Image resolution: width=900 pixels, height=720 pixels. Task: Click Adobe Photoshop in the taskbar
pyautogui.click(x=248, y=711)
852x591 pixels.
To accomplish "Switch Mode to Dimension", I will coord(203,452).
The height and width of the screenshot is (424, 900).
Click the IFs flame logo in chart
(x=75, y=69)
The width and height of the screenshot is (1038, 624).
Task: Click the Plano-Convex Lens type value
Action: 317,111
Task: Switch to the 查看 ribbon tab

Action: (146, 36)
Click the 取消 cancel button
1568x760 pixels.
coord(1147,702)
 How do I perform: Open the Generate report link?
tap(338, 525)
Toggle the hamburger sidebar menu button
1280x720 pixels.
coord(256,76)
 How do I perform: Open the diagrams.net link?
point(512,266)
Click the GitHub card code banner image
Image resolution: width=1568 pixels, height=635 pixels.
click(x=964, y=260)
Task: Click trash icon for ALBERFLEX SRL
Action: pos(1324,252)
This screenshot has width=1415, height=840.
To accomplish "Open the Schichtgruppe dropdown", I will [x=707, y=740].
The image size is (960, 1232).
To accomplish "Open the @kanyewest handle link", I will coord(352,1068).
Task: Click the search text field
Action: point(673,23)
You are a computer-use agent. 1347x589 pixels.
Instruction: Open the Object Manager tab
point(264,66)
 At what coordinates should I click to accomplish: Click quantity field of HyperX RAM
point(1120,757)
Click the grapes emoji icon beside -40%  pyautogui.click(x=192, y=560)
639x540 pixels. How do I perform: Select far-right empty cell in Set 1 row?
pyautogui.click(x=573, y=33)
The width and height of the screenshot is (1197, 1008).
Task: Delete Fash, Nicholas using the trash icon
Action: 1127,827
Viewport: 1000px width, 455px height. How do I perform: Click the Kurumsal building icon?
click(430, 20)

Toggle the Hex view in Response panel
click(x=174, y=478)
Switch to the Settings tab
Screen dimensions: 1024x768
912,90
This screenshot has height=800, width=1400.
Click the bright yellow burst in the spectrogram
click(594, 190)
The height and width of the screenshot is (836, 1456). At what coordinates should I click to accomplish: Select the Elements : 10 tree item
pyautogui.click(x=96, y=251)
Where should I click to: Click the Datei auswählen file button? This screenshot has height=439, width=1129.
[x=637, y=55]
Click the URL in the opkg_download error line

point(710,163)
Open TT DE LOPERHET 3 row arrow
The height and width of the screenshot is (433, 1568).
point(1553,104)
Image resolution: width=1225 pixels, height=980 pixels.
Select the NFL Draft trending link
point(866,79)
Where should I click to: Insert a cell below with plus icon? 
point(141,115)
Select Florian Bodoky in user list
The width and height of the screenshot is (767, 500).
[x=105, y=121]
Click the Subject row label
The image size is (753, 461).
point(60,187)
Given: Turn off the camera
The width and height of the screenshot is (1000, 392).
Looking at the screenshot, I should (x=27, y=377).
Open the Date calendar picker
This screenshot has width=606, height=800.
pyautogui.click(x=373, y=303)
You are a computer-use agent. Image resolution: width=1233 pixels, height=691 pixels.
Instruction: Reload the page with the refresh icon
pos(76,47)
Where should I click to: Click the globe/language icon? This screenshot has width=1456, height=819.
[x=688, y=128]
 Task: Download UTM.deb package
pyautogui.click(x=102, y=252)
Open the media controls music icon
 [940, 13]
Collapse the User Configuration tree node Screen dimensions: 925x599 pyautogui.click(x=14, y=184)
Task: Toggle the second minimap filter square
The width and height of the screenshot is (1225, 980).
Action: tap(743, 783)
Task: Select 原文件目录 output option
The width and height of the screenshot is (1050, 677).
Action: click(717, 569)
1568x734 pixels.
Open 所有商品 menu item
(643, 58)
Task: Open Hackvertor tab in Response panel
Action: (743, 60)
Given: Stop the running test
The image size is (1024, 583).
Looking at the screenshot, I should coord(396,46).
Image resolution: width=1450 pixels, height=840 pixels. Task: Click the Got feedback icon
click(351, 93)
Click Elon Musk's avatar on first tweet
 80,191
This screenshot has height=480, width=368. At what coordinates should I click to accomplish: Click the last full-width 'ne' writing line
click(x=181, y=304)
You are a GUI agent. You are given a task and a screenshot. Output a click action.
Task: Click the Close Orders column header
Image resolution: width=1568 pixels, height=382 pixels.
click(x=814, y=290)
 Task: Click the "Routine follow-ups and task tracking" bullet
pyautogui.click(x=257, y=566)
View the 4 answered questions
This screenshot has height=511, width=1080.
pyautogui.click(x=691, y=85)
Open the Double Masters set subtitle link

**Task directions**
Word for word, reproduce the listing from its first line through the line that has "The height and width of the screenshot is (424, 900)." in it, and go no further.

**Expected answer**
Image resolution: width=900 pixels, height=720 pixels. Task: Click Adobe Photoshop in the taskbar
pyautogui.click(x=248, y=711)
852x591 pixels.
To accomplish "Switch Mode to Dimension", I will coord(203,452).
The height and width of the screenshot is (424, 900).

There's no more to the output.